> [Data records]
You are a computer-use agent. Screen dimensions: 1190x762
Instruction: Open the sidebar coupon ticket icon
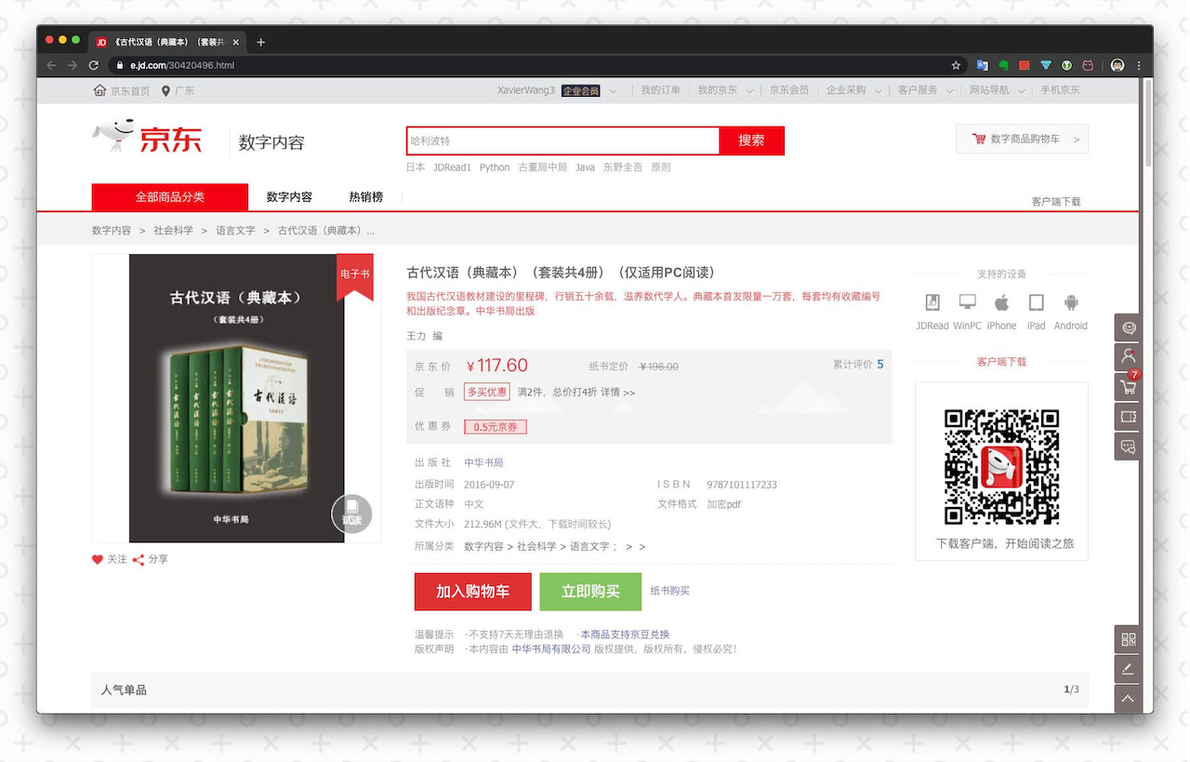[1128, 416]
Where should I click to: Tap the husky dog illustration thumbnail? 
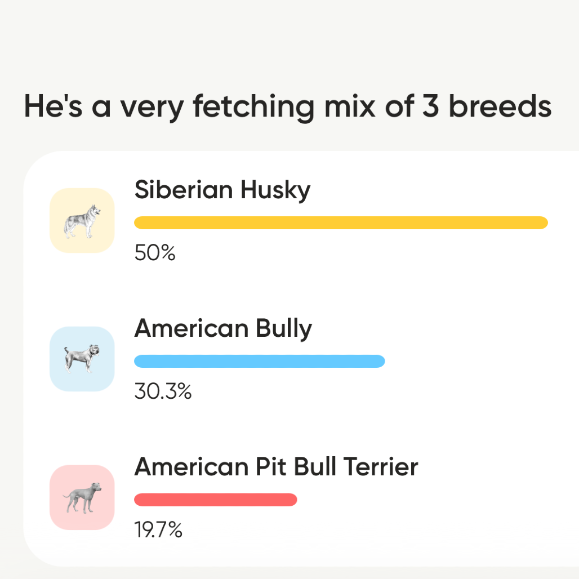pos(82,221)
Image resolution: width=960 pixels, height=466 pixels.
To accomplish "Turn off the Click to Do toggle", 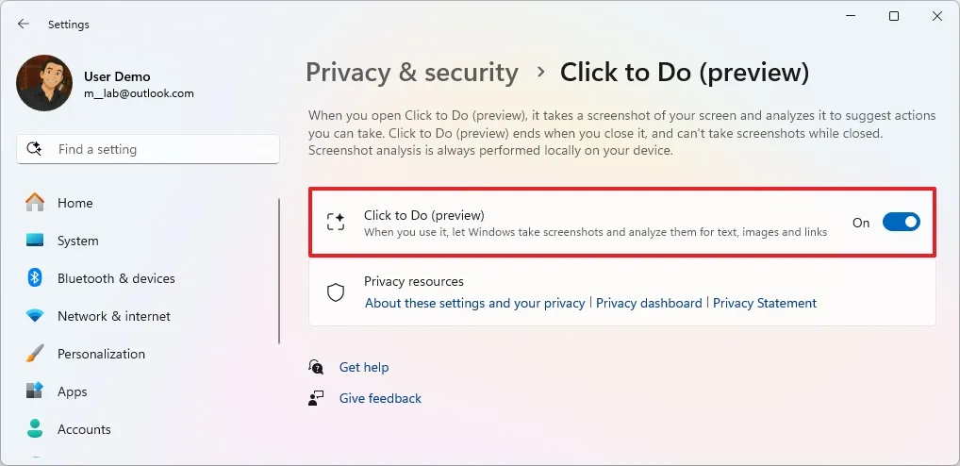I will click(x=901, y=223).
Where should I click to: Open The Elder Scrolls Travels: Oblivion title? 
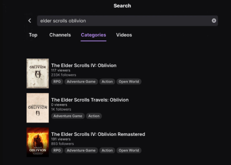pyautogui.click(x=90, y=100)
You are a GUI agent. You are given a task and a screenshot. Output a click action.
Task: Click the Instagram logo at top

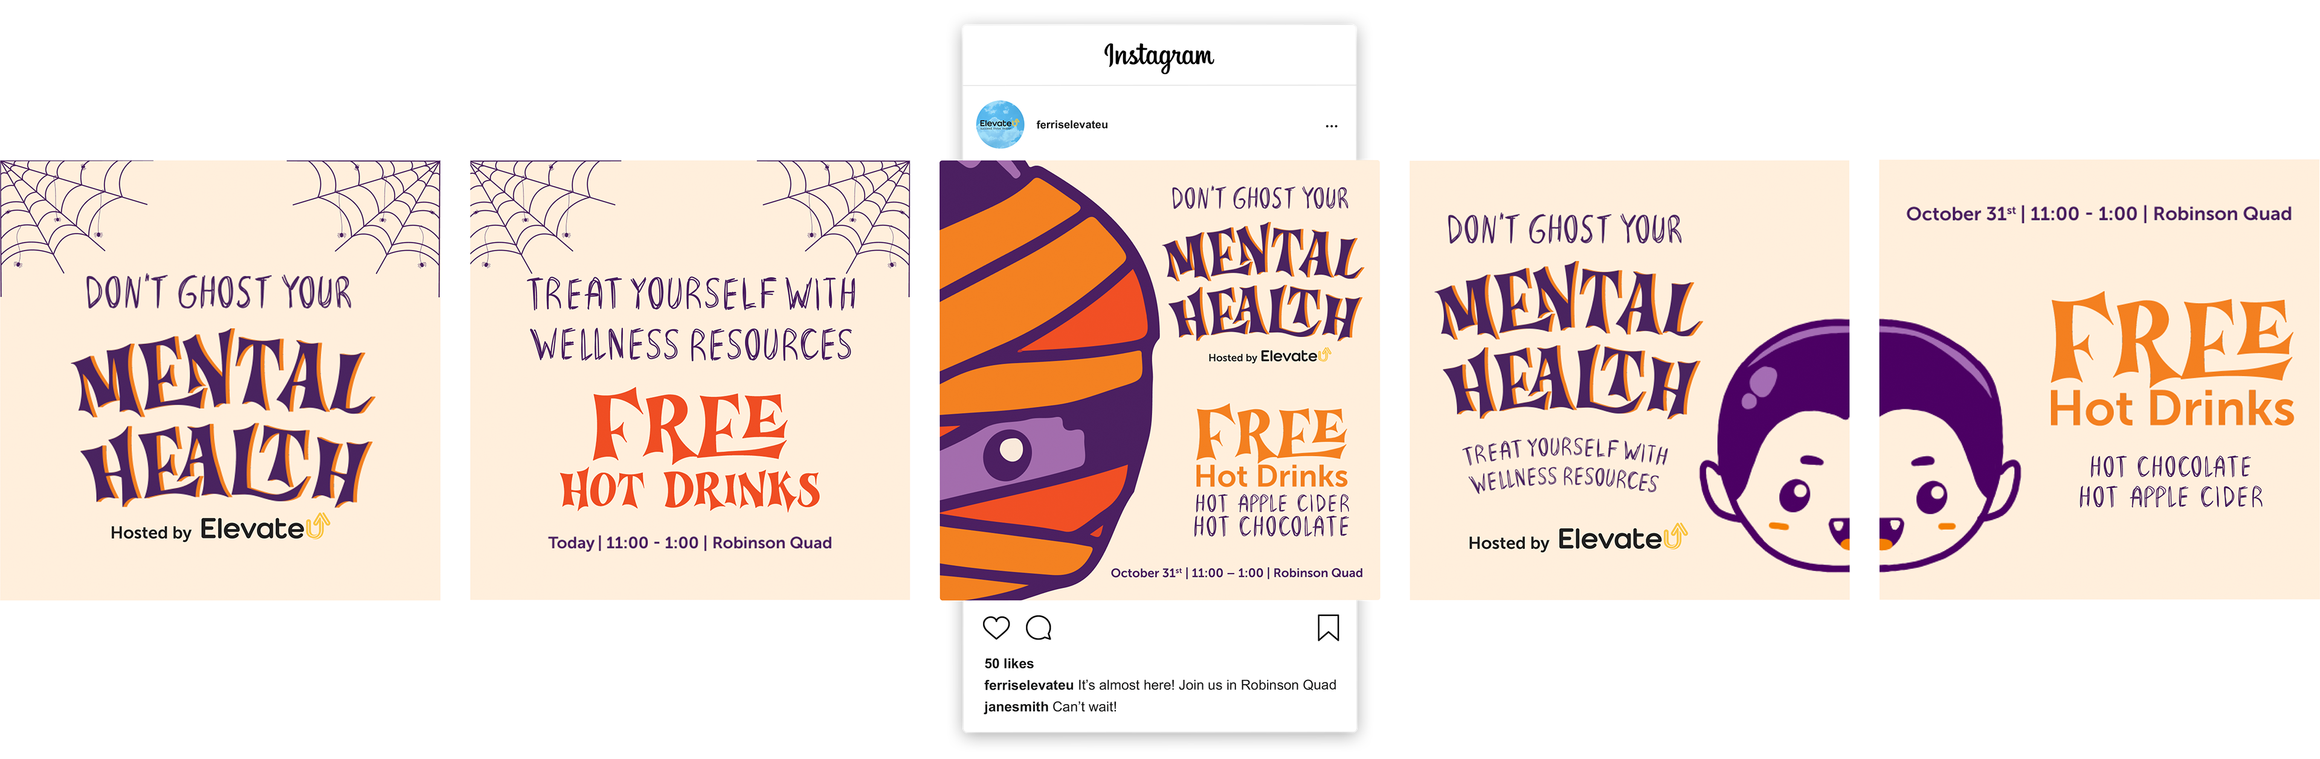pos(1159,56)
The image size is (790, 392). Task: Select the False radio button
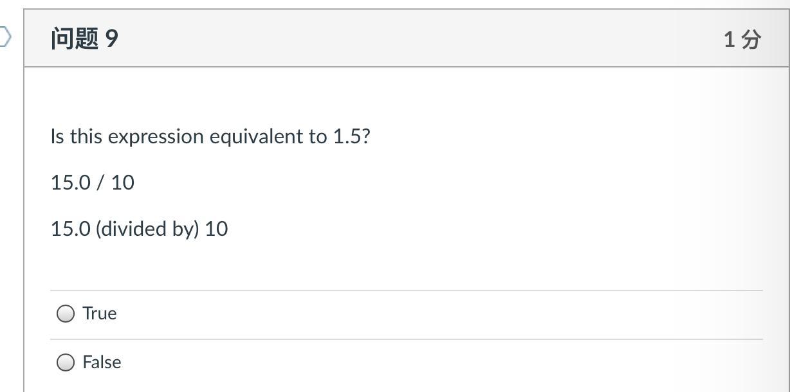click(x=66, y=362)

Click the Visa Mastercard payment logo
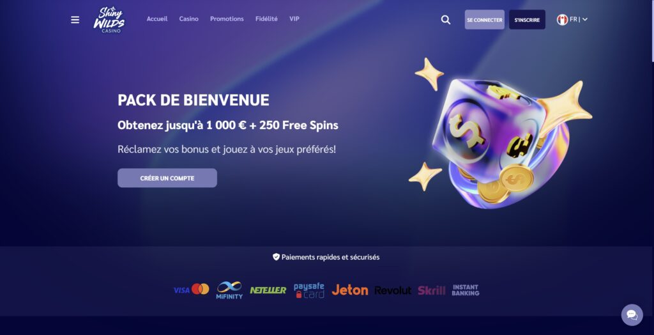tap(192, 290)
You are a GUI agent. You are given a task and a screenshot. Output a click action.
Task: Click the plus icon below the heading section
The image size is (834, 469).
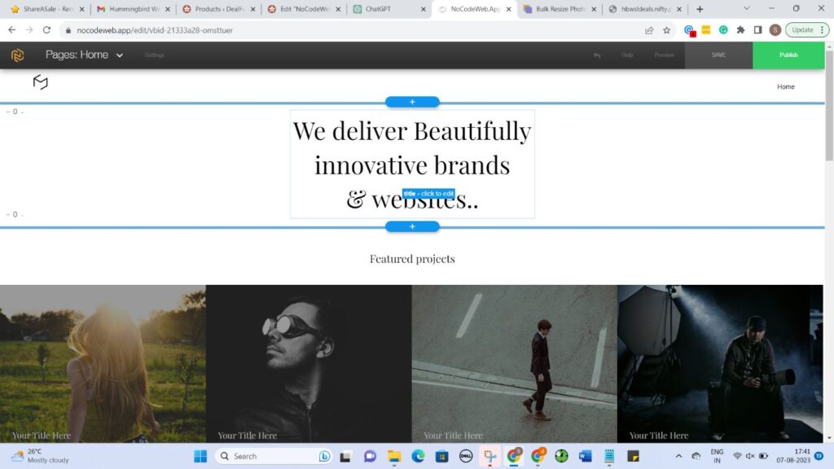412,226
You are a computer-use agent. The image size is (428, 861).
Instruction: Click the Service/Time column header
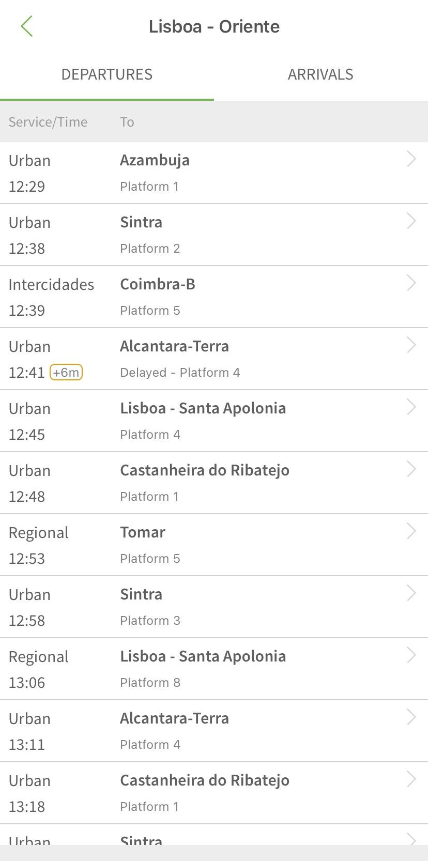tap(48, 122)
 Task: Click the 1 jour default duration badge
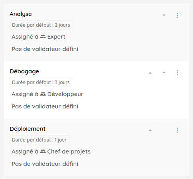point(39,140)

> [Description of the task] The lines to repeat run from the line containing "Task: Click the plus" through the end of the listing above, both included; give them exactly and without pictures.

> [Solution to this problem]
Task: Click the plus icon below the heading section
The image size is (834, 469).
412,226
You are a computer-use agent. The image size is (428, 861).
Instruction: Click the Service/Time column header
tap(48, 122)
 Task: Click the 1 jour default duration badge
point(39,140)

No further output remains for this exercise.